Reverend Day's head twisted around as he heard the voices call out from the tunnel.
No, this was wrong, too close; the boy was supposed to stop them.
He pulled out his watch; two minutes before Cornelius gave the signal and the Holy Work began. He heard a laugh and whipped his stiff neck around to look at Jacob; the Jew was smiling at him.
"Expecting someone?" asked Jacob.
A low sustained rumble sounded from deep inside the pit.
"As a matter of fact, I am," said the Reverend, returning the smile.
Here we go again, thought Frank.
His hands were in the air; Kanazuchi had the rifle pointed at his back.
What the hell, maybe Hammer's black pajamas looked enough like what these men were wearing to get them close. If they didn't, not much else mattered.
They marched down the embankment and across the space between them and the line of men, then along toward the Gatling gun. The first of the men in black caught sight and just stared at them. Word traveled fast down the line, reaching the gun well before they did, just as Cornelius Moncrief walked around the side of the church.
"Two minutes!" he called out.
Two of the men in black pulled the bar out of the brackets on the doors. They swung open, and the team manning the machine gun pointed it inside.

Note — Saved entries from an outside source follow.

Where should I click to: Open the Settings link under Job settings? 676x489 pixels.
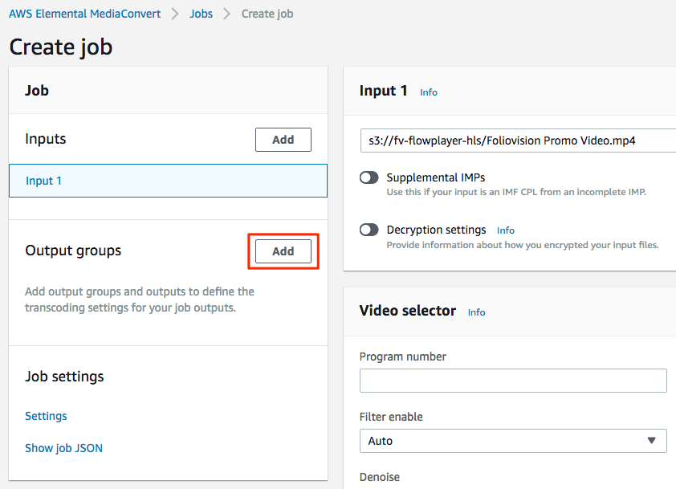(46, 416)
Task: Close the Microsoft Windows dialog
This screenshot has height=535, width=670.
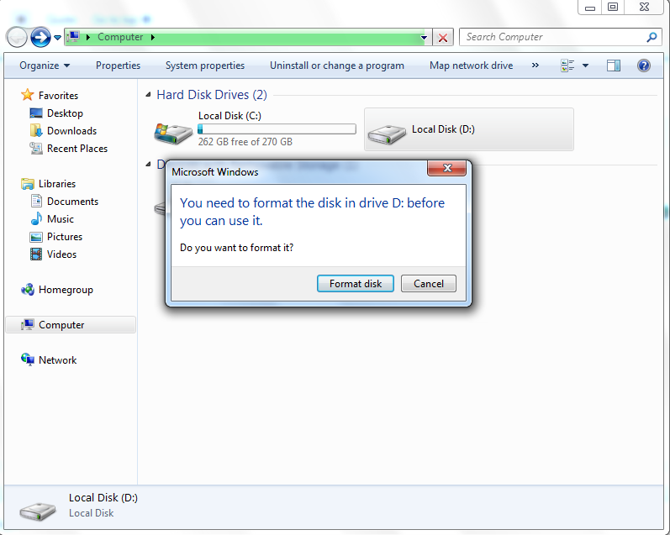Action: 447,168
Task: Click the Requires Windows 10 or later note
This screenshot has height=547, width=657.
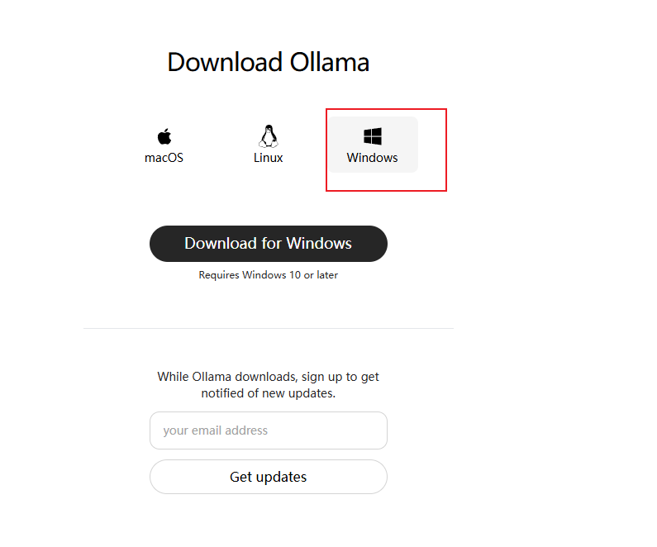Action: tap(268, 275)
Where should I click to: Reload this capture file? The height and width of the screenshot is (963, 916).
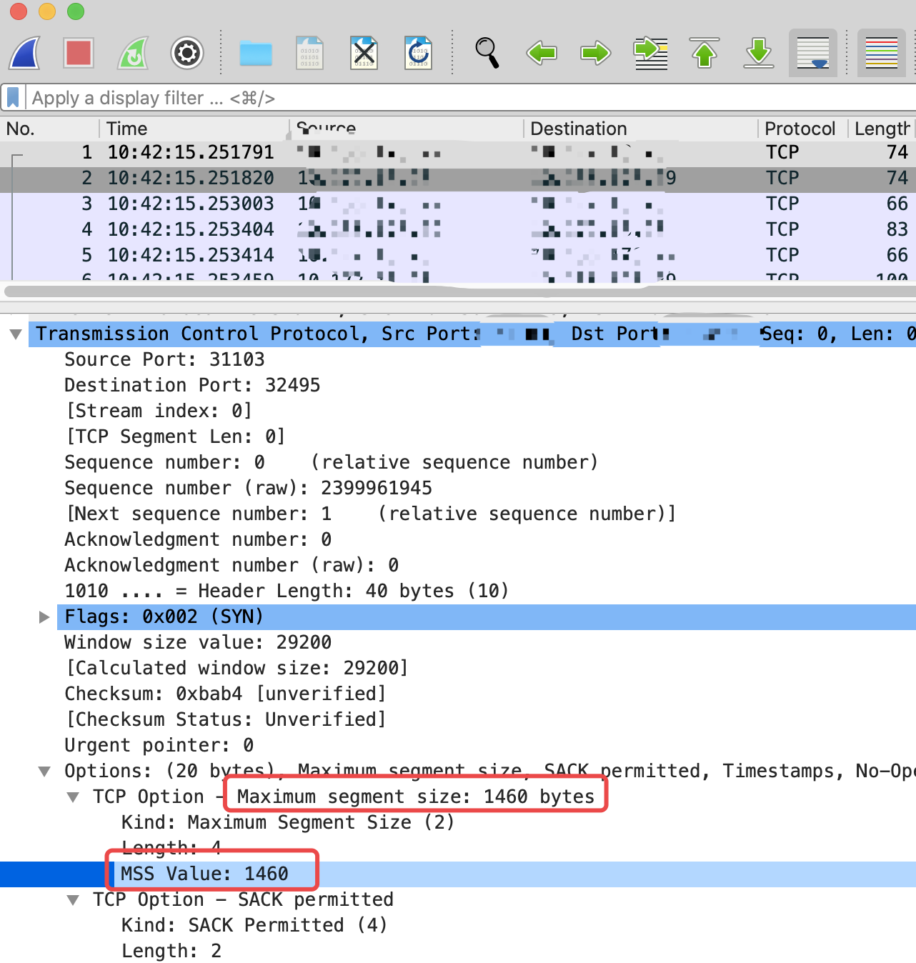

Cornelius saw the two men approaching and started straight at them, pulling a pistol; Frank could tell they were going to meet up right in front of the gun. He noticed that its safety was off and the feeder belt had already been attached to the mouth of the gun.
Good.
"What the hell is this?" asked Cornelius.
They came together and stopped three feet apart.
"One of the intruders," said Kanazuchi.
"Hi, Cornelius," said Frank. "Remember me?"
Cornelius stared at him, eyebrows wriggling like caterpillars. Frank saw the pupils in the man's eyes constrict: Cornelius's gun started up.
"You dumb fuck," said Frank.
Frank drew the Colt and fired six times, punching a circle around his heart.
Kanazuchi turned and emptied the rifle on the men at the Gatling, killing all three. Before the men in the line on either side could react Kanazuchi pulled the Grass Cutter and attacked to his right.
Frank jumped to the Gatling and swung it back left; he caught a glimpse through the doors of a sea of white shirts down on the cathedral floor, a splash of red moonlight shining on them through a round glass window. His hand found the crank and he let the Gatling rip; a stream of bullets kicked up a cloud of dust, hitting the ground to the left of the line— damn thing wasn't calibrated; fucking army didn't know how to fucking maintain its fucking equipment.
Men in black in the line returned fire. Frank found the balance in the gun as it continued to fire and wrestled it to the right. Now bullets ripped directly down the flank of their line, chewing it up, tossing men back and to the sides; ones in the rear ran for cover as they saw the others fall.
A shot smashed through Frank's boot; his left ankle shattered. He staggered but kept cranking; heard a bullet clip his ear. Another ripped clean through his right upper thigh.
Missed the bone, thought Frank. He kept his right hand glued to the crank and screamed through the pain.
Behind Frank, Kanazuchi barreled into the right side of the line; the Grass Cutter never stopped. The men had trouble distinguishing him from one of their own, and the ferocity of his assault drew their attention away from the machine gun. All they knew before he was on top of them was that this man had a sword and he moved like the wind. Their bullets struck each other as they fired wildly, others taken down by shots that missed the man at the Gatling. Highly disciplined soldiers, all of them, but their panicked cries testified that they'd never faced this hot a fight before. Their bullets whistled through the man but didn't seem to strike him. They saw limbs fly off their comrades. Heads dropped from necks, bodies opened, and the sword mowed through them as if it possessed a life of its own.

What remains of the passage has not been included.